I never imagined that the blog would become a full-time business, let me leave my day job, enable full-time travel, and eventually earn millions online.
I enjoyed the blogging community and learning about ways to save and make money, and I found other people’s debt payoff, travel, and early retirement stories incredibly motivating.
I went full-time with the blog in 2013 after leaving my job as a financial analyst, realizing the income potential and loving the work enough to make the leap. I’ve worked on this full-time ever since.
Some notable stats about Making Sense of Cents:
- My first blog post was published on August 10, 2011.
- I have written over 2,000 articles; after cleaning up older content I currently have 1,556 published posts.
- I’ve received a tremendous number of emails over the years—tens of thousands recorded and likely well over a million when considering deleted messages.
- Comments on the blog total more than 66,000.
- It took six months to earn my first $100 from the blog.
- From 2011 to 2018, the blog earned roughly $5,000,000. Since 2018 I’ve continued to earn a strong income each year while focusing on privacy rather than publishing income reports.
What I’ve Learned After 10+ Years of Blogging
If you’re starting a blog or wondering whether blogging still works, here are the lessons that mattered most to me—insights people rarely share.

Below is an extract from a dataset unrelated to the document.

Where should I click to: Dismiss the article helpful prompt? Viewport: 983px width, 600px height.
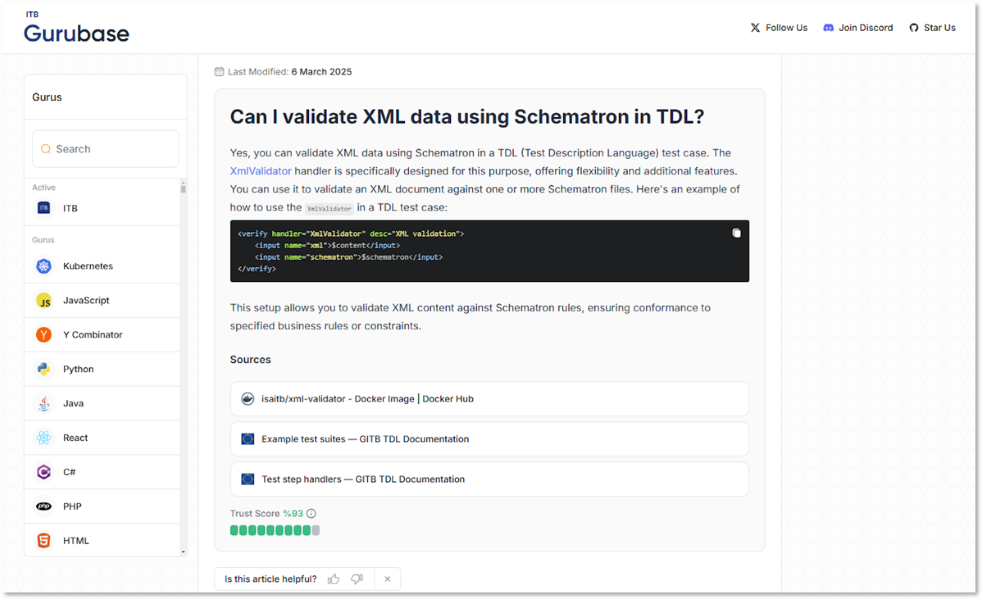coord(387,579)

The biggest impact wasn’t just the money – it was the freedom
Making a full-time income from my blog once felt like a distant dream. As revenue grew beyond what I expected, the most meaningful change wasn’t the dollar amount—it was what that income allowed me to do.
What the money enabled:
- A flexible schedule and fewer hours when I wanted them.
- More travel and the ability to accept experiences I once only read about.
- The freedom to decline opportunities that didn’t align with my values.
- Most of all, time—more time with family, time to rest, and space to live at a slower pace when desired.
Freedom is the thing I value most, and it’s what I hope others find through their work too—no matter their income level.
Blogging still works (yes, even right now)
People often ask, “Is it too late to start a blog?” My short answer: absolutely not.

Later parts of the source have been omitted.